> _Excerpt_:
—————
Syntenic gene pairs were plotted as dots on a two-dimensional figure, where the x and y axes denote the chromosomal positions of the genes in any two genomes. Continuously distributed syntenic genes in any two genomes generate dot plots with fragments of lines ( Figure 2 B). The dot-formed lines that are produced represent the chromosomal fragments and their different arrangements between two genomes. The ancestral genomic blocks (GBs) ( 27 , 28 ) of corresponding chromosomal fragments are also shown ( Figure 2 B).
Genome synteny resource guidelines
Mining syntenic genes
BRAD V2.0 has five main sections: Browse, Search, Tools, Download and Links. Placing the cursor over the Search section activates a drop-down menu. Clicking on the ‘Syntenic gene’ option ( Figure 1 A) opens the search syntenic genes page where checkboxes for 11 Brassicaceae species ( B. napus contains the Brassica A and C subgenomes) allow users to choose their required searches; a syntenic gene search between A. thaliana and B. rapa is set as the default ( Figure 1 B). Next, users are required to provide a gene ID to search for syntenic genes among the selected species ( Figure 1 C). The number of genes flanking the syntenic genes can be selected from a drop-down list as 10, 20 or 50. The search is activated by clicking the ‘GO’ button. For example, by selecting B. oleracea and A. lyrata as the species, inputting Bra019255 as the gene ID , setting the number of flanking genes to 10 (the default) and clicking the GO button, the results are output in a table that appears below the search panel as shown in Figure 1 D. The solid circles indicate genes. Information about a gene can be obtained by placing the cursor over a circle. Clicking on the solid circle opens a pop-up dialog-window in which navigation information for the target gene is displayed ( Figure 1 E). Clicking on a tandem symbol (two small dots following a gene symbol) displays the corresponding tandem gene array information at the bottom of the search page ( Figure 1 F).
Users can also input their own nucleotide sequences instead of gene IDs using the BLAST services (Blastn, Blastp, Blastx tBlastn and tBlastx) provided under the Tools section in BRAD V2.0. The BLAST search page allows users to search against bulk data from different Brassicaceae sequence databases such as genomes, BACs, protein-coding genes, proteins and ESTs ( Figure 1 G). Users will obtain related gene IDs based on the BLAST alignments as output ( Figure 1 H). The obtained gene IDs can be used as input for the search syntenic genes analysis described above ( Figure 1 B–F). Furthermore, if a user’s nucleotide sequences are not derived from gene regions, the user may still be able to obtain the location of their sequences in the genomes of certain species. This information can be used to retrieve the flanking sequences and elements, which can be visualized or downloaded from GBrowse under the Tools section in BRAD V2.0.
—————
> _Data shown_:

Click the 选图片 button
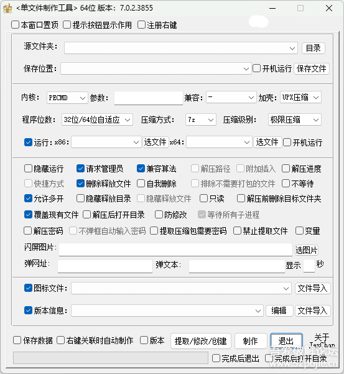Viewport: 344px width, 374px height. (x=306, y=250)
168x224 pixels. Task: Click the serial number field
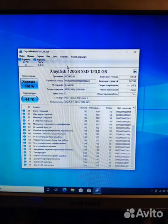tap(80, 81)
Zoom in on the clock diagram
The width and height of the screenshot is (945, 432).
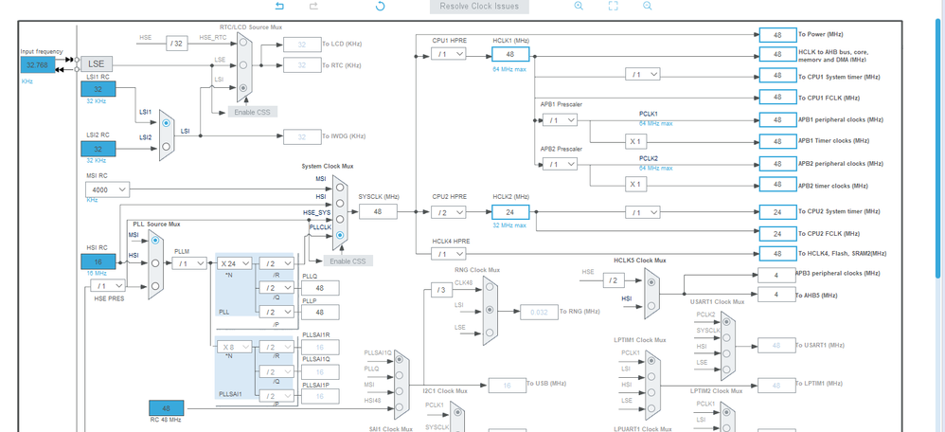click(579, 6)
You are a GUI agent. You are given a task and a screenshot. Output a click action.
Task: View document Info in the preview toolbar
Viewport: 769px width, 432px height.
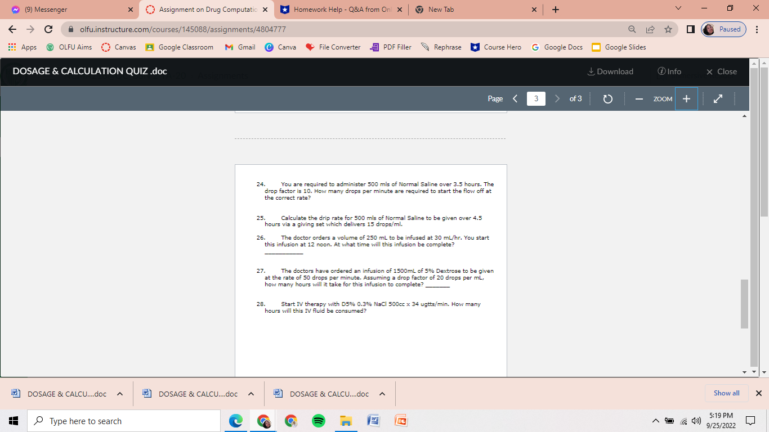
—————
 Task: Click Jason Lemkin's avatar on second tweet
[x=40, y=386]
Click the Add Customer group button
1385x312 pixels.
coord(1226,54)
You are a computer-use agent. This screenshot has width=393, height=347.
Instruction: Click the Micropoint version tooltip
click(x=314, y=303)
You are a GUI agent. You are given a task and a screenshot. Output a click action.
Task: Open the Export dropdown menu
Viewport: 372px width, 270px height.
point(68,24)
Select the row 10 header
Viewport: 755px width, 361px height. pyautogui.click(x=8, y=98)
—————
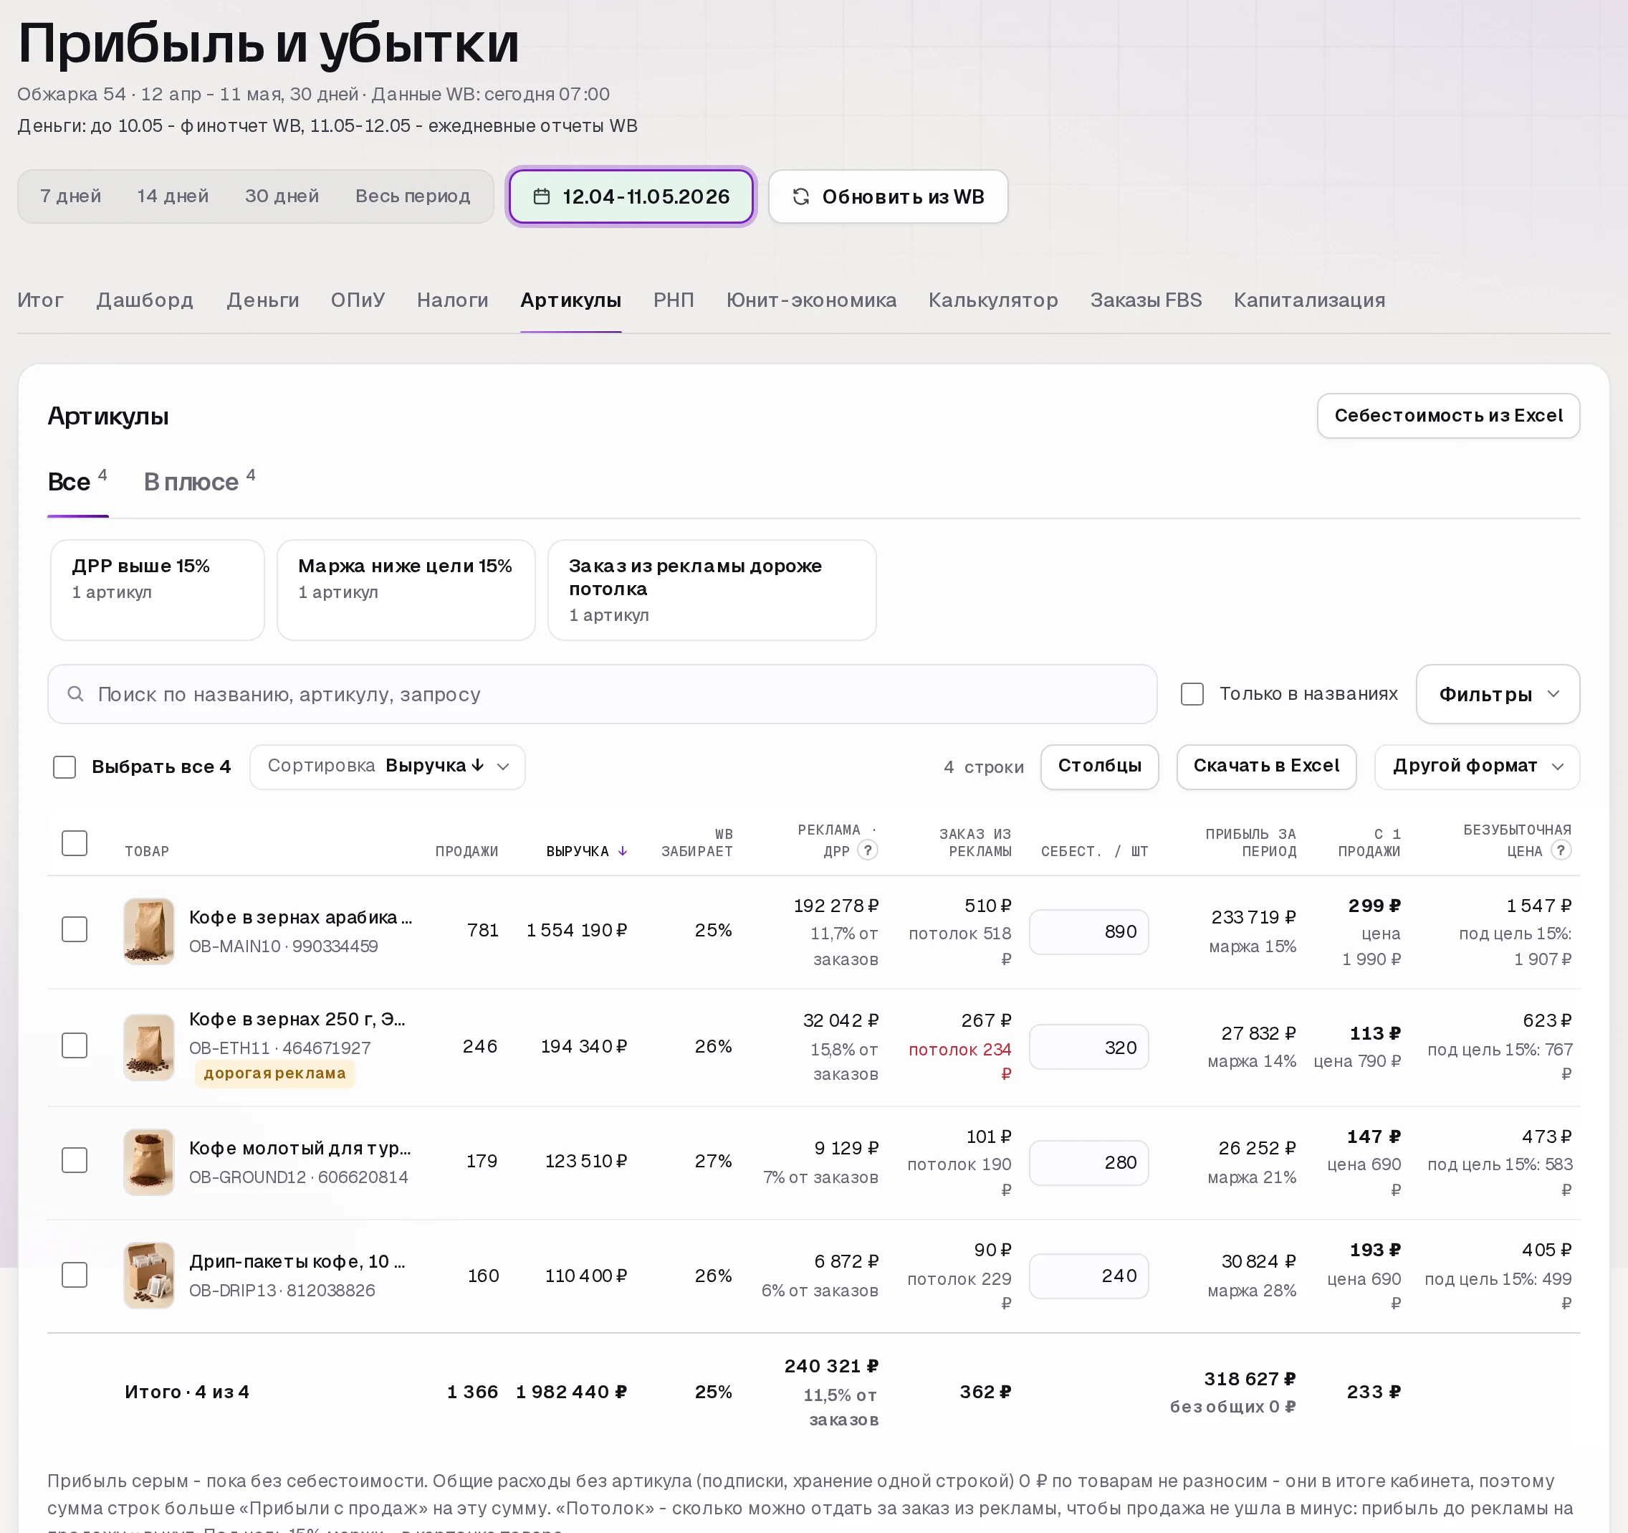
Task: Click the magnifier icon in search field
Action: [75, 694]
—————
> _Actions to take_:
- A) According to the BRAD V2.0 excerpt, what numbers of flanking genes can be selected for a syntenic gene search?
- B) Rewrite the paragraph of the BRAD V2.0 excerpt that begins "Users can also input their own nucleotide sequences" as a short bulleted list that keeps its main facts.
- C) Continue the BRAD V2.0 excerpt from the point where it stops.

> _Task-by-task results_:
- A) 10, 20 or 50, with 10 as the default.

- B)
- Instead of gene IDs, users can input their own nucleotide sequences through the BLAST services (Blastn, Blastp, Blastx, tBlastn and tBlastx) under the Tools section.
- The BLAST page searches bulk data from Brassicaceae sequence databases, including genomes, BACs, protein-coding genes, proteins and ESTs.
- The output gives related gene IDs from the BLAST alignments, which can then be used as input for the syntenic gene search.
- If the sequences are not derived from gene regions, users may still obtain their genomic location in certain species.
- This location can be used to retrieve flanking sequences and elements, which can be visualized or downloaded from GBrowse under the Tools section.

- C)
Visualization of synteny analysis
A new ‘Syntenic figure’ function is available under the Search section in BRAD V2.0, which can be used to better illustrate the genomic synteny relationship between two Brassicaceae species. This function can be used to plot genomic synteny relationships as two-dimensional figures. One of the four ancestral species ( A. thaliana , A. lyrata , C. rubella and S. parvula ) can be selected for display on the y axis and one of eight other Brassicaceae species can be selected for display on the x axis by clicking the corresponding checkboxes. A total of 28 such figures are available (ignoring self-to-self plots). For example, if ‘Ath’ is chosen for the y axis and ‘Aly’ is chosen for the x axis, then by clicking the ‘View’ button ( Figure 2 A), users will obtain the image shown in Figure 2 B. The lines formed by the red dots show the genomic synteny relationships between the two genome sequences. Clicking on any of the GB regions (shown in color-coded bars), such as GB ‘A’, opens a figure that shows detailed synteny information ( Figure 2 C). Clicking a dot, which represents a particular gene, on the GB figure will open the GBrowse_syn Web page ( 17 ) and show the 100-Kb genomic region flanking the clicked dot.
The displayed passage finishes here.